‘She spake of him’, Luke 2. 38.
She was faithful despite decline
She was like some older saints today, who were brought up in the fellowship of an assembly for many years and continue in faithfulness to the Lord to attend it despite changes taking place, so that it is no longer looks like the assembly they knew in earlier years. It would not now seem patterned on New Testament principles, and some parts of the apostles’ doctrine have been discarded.
It must have been so also to her compatriots such as Joseph and Mary who brought Jesus to Jerusalem to present Him to the Lord according to the Law of the Lord yet they continued to come every year thereafter. So it was in the days of the Judges. Every year Elkanah, Hannah and Peninnah went up ‘to worship and to sacrifice unto the Lord … in Shiloh’, 1 Sam. 1. 3, although Eli the priest was old and ineffective, and the conduct of his two sons so openly scandalous that ‘men abhorred the offering of the Lord’, 1 Sam. 2. 17. These faithful saints would continue to do what was right, whatever.
She was a happy woman
Anna was of the tribe of Asher, one of the least mentioned of the tribes of Israel. When Asher was born to Leah’s maid Zilpah, Leah rejoiced, so she called him ‘Asher’, that is ‘happy’. She said, ‘Happy am I, for the daughters will call me blessed’, Gen. 30. 13. When Moses blessed the twelve tribes, he said, ‘Let Asher be blessed with children; let him be acceptable to his brethren, and let him dip his foot in oil’, Deut. 33. 24, that is, be as someone born to affluence and riches, like our proverb about being ‘born with a silver spoon in one’s mouth’. Jacob said, ‘his bread shall be fat, and he shall yield royal dainties’, Gen. 49. 20, so his produce will be fit for the tables of kings. One of the children with which the tribe of Asher was blessed was Anna. A happy woman and rich in the sight of the Lord. She had only been married a short time before she was bereaved of her husband. Perhaps they had no children, but she turned to the Lord in her sorrow, not to complain, but to find comfort and strength. ‘The Lord is nigh unto them that are of a broken heart; and saveth such as be of a contrite spirit’, Ps. 34. 18; see also Heb. 2. 18.

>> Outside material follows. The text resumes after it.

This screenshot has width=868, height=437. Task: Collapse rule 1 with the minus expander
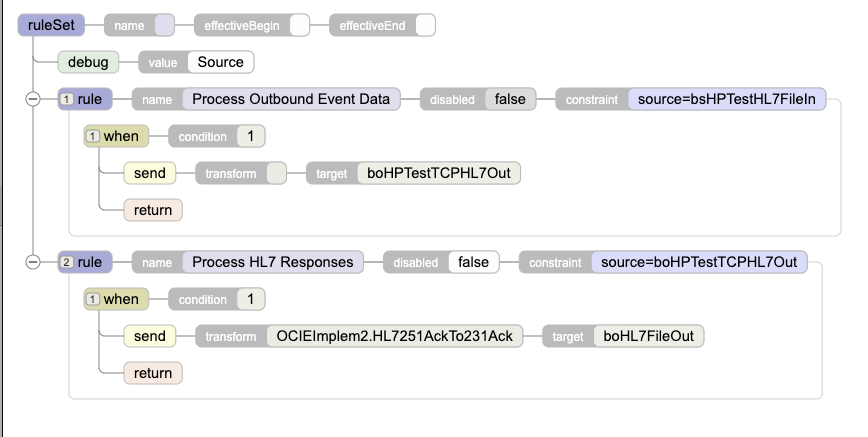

The mention of her being of the tribe of Asher is remarkable and important in another connection, for the ten tribes might have been assumed to have been lost forever, for this is what some of the ancient Jewish rabbis taught, but they were wrong. Paul, before king Agrippa, who was an expert in all customs and questions which are among the Jews, testified that all ‘our twelve tribes, instantly serving God day and night’, Acts 26. 7, so still anticipating the promise of God. This is exactly what Anna was doing, ‘night and day’.
Her testimony was clear, simple and blessed
Anna had come into the temple just when Simeon was praising the Lord, and now she also ‘gave thanks likewise unto the Lord, and spake of him to all them that looked for redemption in Jerusalem’. Anna was not just echoing Simeon’s words. She was herself a prophetess, and her own testimony to the Lord was of divine origin. Both Simeon and Anna brought delight to the Father’s heart as they gave their testimony to His Son. This they did out of affection and spiritual discernment and so it was honouring to Him. To people who might have known her only by sight, she might have seemed to them ‘just an old woman’, but God knew differently and many taking notice of her were blessed as a result.
The next time you see an old lady in your assembly, who perhaps has been in fellowship for many years, but her previous life and experience are unknown to you, then think of Anna and her witness to the Lord Jesus Christ, and see this sister as God saw Anna.